Silver marks are the small stamps, symbols, letters, and numbers struck into silver items to identify their maker, origin, age, and purity. Whether you call them hallmarks, makers marks, or silver stamps, learning to read them is how you tell sterling silver from silver plate and a workshop piece from a factory product.
Types of Silver Marks
- Purity / fineness marks: 925 (sterling), 800, 900, 916, 950 (Britannia), or words like "Sterling" or "Coin."
- Town / assay office marks: Birmingham anchor, Sheffield crown, London leopard's head, Edinburgh castle.

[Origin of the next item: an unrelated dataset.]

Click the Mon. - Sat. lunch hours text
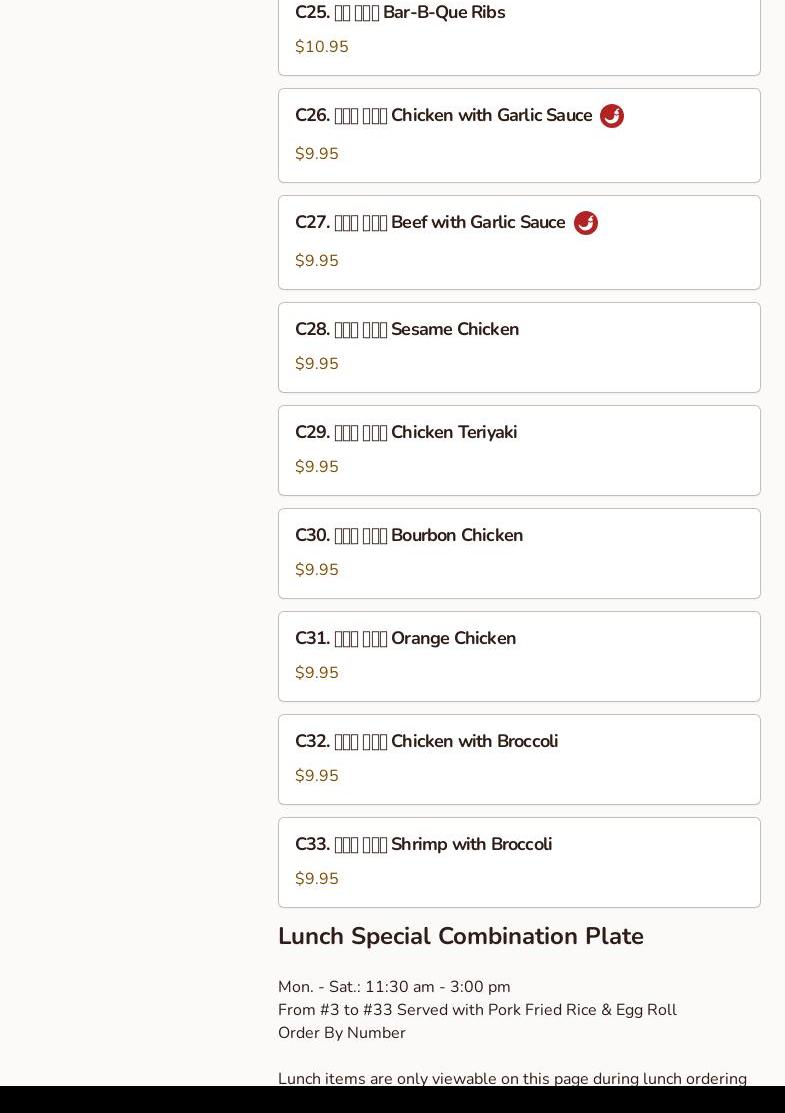This screenshot has height=1113, width=785. (394, 987)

- Date letters: a single letter in a shaped shield encoding the year of assay.
- Makers marks: the silversmith's initials or workshop symbol.

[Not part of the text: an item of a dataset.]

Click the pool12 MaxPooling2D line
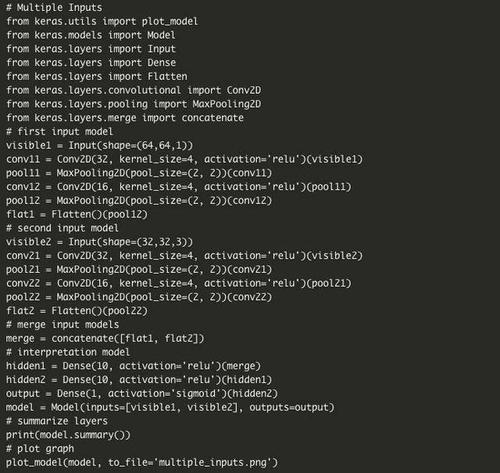Image resolution: width=500 pixels, height=473 pixels. click(x=139, y=201)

- Standard marks: the lion passant (sterling), Britannia, kokoshnik (Russia), Hibernia (Ireland).
How to Read a Silver Mark
Look on the underside, rim, or foot of the piece. Photograph the marks under good light and a magnifier. Identify each symbol in turn — purity first, then town, then date, then maker — and cross-reference against a silver hallmark identification database.
Common Silver Hallmarks to Know
- 925 / Sterling: 92.5% pure silver, the most widely recognised standard.
- Lion passant: British sterling guarantee mark.
- Anchor: Birmingham town mark.
- Crown: Sheffield town mark (and various foreign marks).
- EPNS / EPBM: silver plate, not solid silver.